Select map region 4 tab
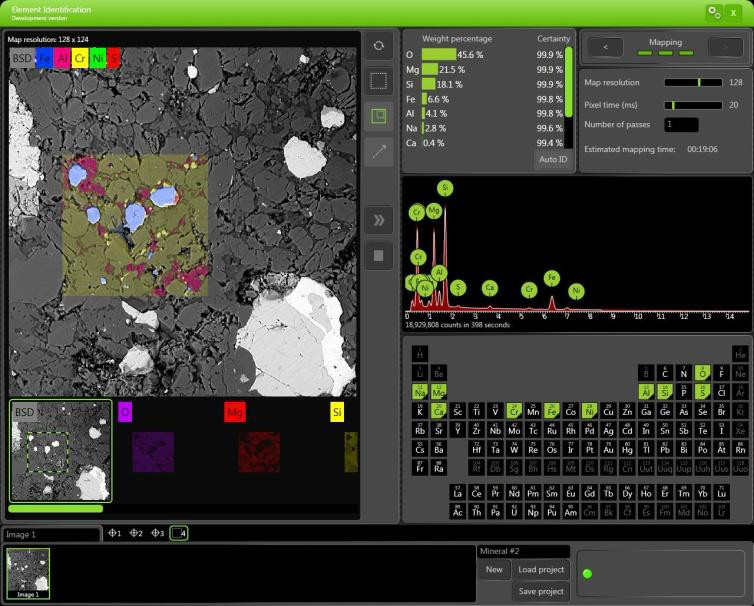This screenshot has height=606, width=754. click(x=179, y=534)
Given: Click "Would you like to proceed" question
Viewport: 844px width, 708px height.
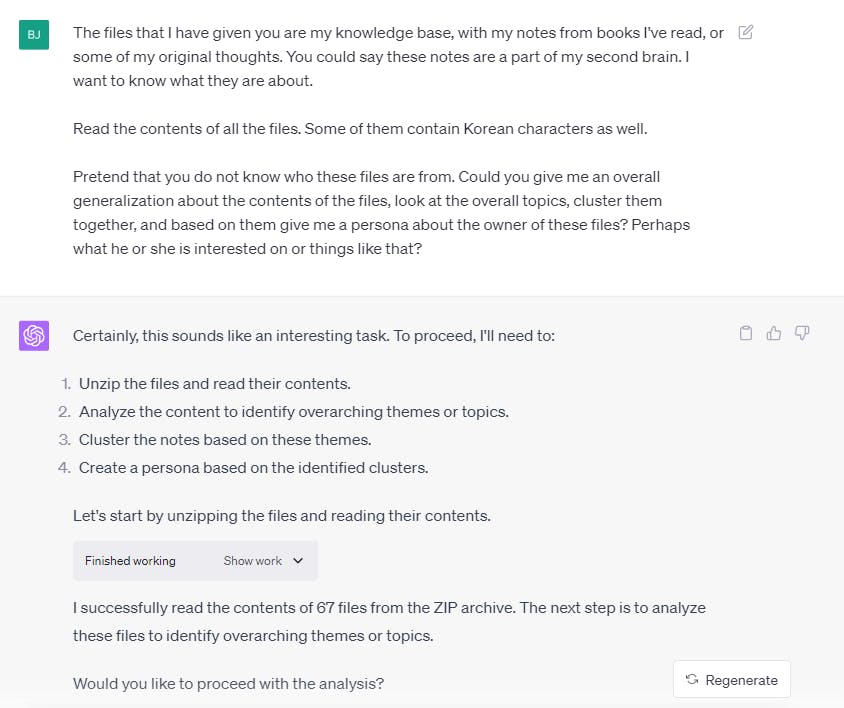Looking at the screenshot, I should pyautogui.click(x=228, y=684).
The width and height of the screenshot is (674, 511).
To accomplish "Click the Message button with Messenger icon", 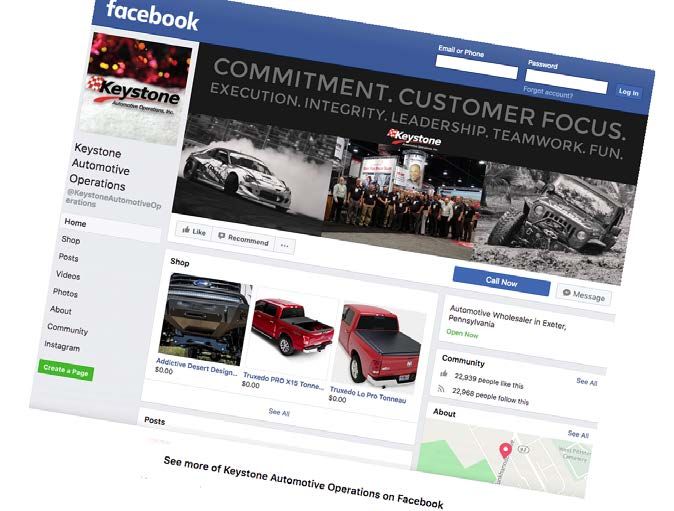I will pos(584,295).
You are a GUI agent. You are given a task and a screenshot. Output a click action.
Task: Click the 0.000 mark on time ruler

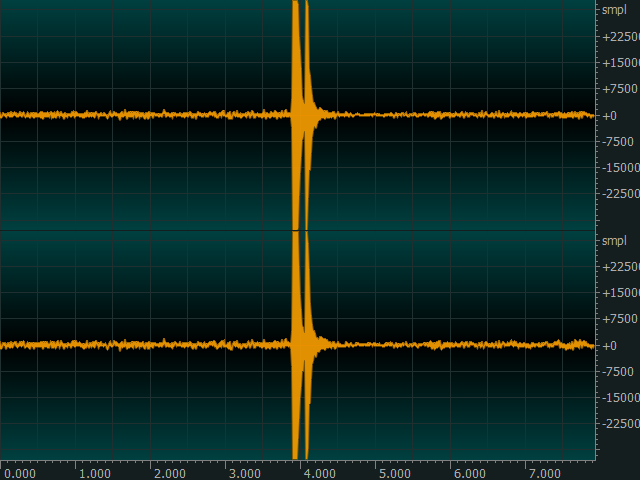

□ □ □ □ □

Final stretch of the data: repeat exactly each line from the one containing "You are a GUI" through the last, and omit all pictures.

◆ Solution to the problem ◆
You are a GUI agent. You are given a task and a screenshot. Output a click action.
Task: Click the 0.000 mark on time ruler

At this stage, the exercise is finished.